** Consignes de travail **
1 – Transcrivez fidèlement le passage de l'article sur le conflit entre Israël et le Hezbollah qui commence par « Retour à la » et se termine par « de désengagement ? ».
2 – Dans l'article sur le conflit entre Israël et le Hezbollah, relevez toutes les personnalités auxquelles Olmert, Peretz et Halutz voulaient se montrer supérieurs.
3 – Rédigez la suite de l'article sur le conflit entre Israël et le Hezbollah, à partir de sa dernière phrase.

** Texte source **
· · · · · · ·

Retour à la réalité

Publié le 11 septembre 2006 Lecture : 3 minutes.

Trois jours après le début des combats, les membres du G8 ont esquissé un protocole d’accord très favorable à Israël. Le projet imputait au Hamas et au Hezbollah l’entière responsabilité de la crise. Israël et le Liban étaient invités à engager des pourparlers diplomatiques. Y avait-il pour Israël un meilleur itinéraire de désengagement ?
Les missiles à longue portée avaient été largement détruits, le quartier Dahiyeh de Beyrouth était démoli, la direction du Hezbollah avait sombré dans la panique, et le Premier ministre libanais, Fouad Siniora, réclamait un cessez-le-feu et un échange de prisonniers. Mais Olmert, Peretz et Halutz montèrent sur leurs grands chevaux. Ils entendaient prouver qu’ils étaient à la fois plus malins, plus courageux et plus combatifs que Ehoud Barak, Ariel Sharon, Shaul Mofaz et Moshe Ya’alon – mais, pour le plus grand malheur d’Israël, ils se sont ramassés misérablement. Ce fut un enchaînement fatal.

· · · · · · ·

** Données fournies **
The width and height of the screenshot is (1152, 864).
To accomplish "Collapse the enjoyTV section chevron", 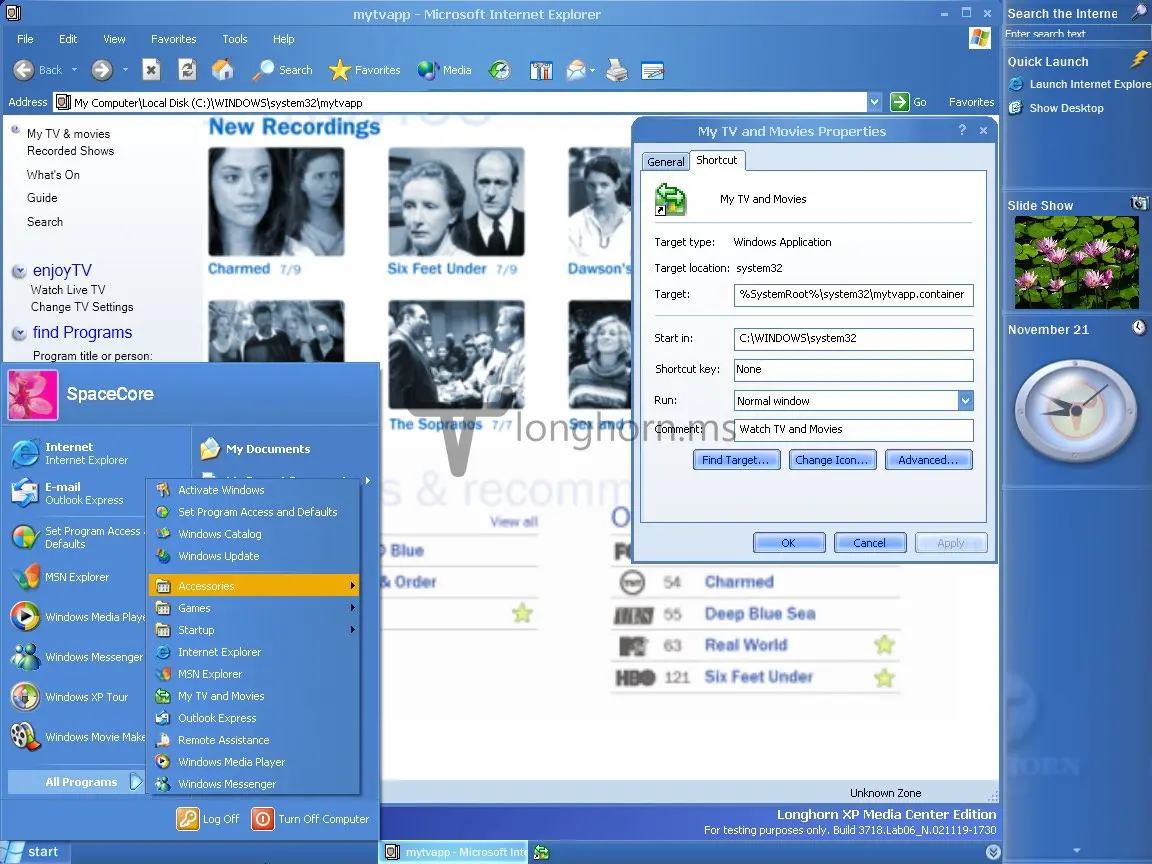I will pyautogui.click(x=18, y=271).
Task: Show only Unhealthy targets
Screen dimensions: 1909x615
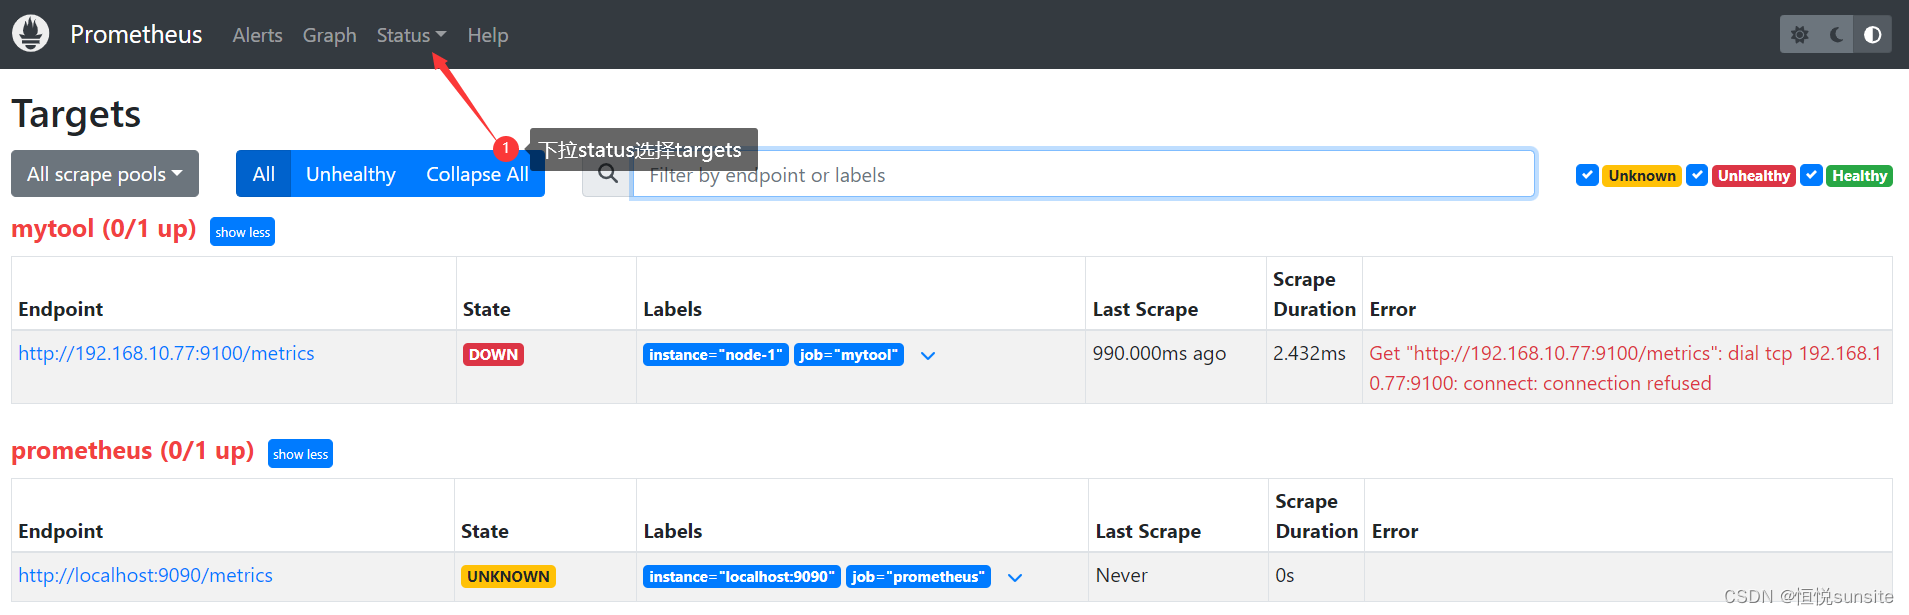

· · · · · · ·

** Réponses **
1 –
Retour à la réalité

Publié le 11 septembre 2006 Lecture : 3 minutes.

Trois jours après le début des combats, les membres du G8 ont esquissé un protocole d’accord très favorable à Israël. Le projet imputait au Hamas et au Hezbollah l’entière responsabilité de la crise. Israël et le Liban étaient invités à engager des pourparlers diplomatiques. Y avait-il pour Israël un meilleur itinéraire de désengagement ?

2 – Ehoud Barak, Ariel Sharon, Shaul Mofaz et Moshe Ya'alon.

3 –
Tandis que les hostilités continuaient, le Hezbollah se ressaisissait, les Katioucha continuaient à pleuvoir, le nombre des tués et blessés se creusait ; le nord d’Israël subissait de graves destructions, le tourisme en prenait un sacré coup, le soutien international s’évaporait, les deux derniers pays à maintenir leur ambassade à Jérusalem (le Costa Rica et le Salvador) abandonnaient la capitale ; la dévastation du Liban, et surtout de Beyrouth, transformait les Libanais en ennemis jurés d’Israël ; et au lieu que la dissuasion fasse son office, nous enregistrions les déclarations extrémistes des présidents syrien et iranien.
Pour n’avoir pas cédé face à une armée israélienne nombreuse et techniquement sophistiquée, le Hezbollah fait figure de vainqueur. D’ores et déjà, il réarme. Et le budget israélien, qui devait répondre au malaise social et attaquer la pauvreté, est maintenant recentré sur les dépenses militaires. On continue de proclamer officiellement que c’est la cohésion sociale et la santé économique d’Israël qui comptent, puisque ce sont elles qui gagent la véritable sécurité – mais tout ce beau discours est démenti par les besoins de la guerre. À aucun moment, on n’a pris le temps de calculer le coût de l’obus, du missile, de l’hélicoptère ou du char marginal, alors qu’on sait bien qu’avec le prix d’un missile on peut construire une salle de classe toute neuve.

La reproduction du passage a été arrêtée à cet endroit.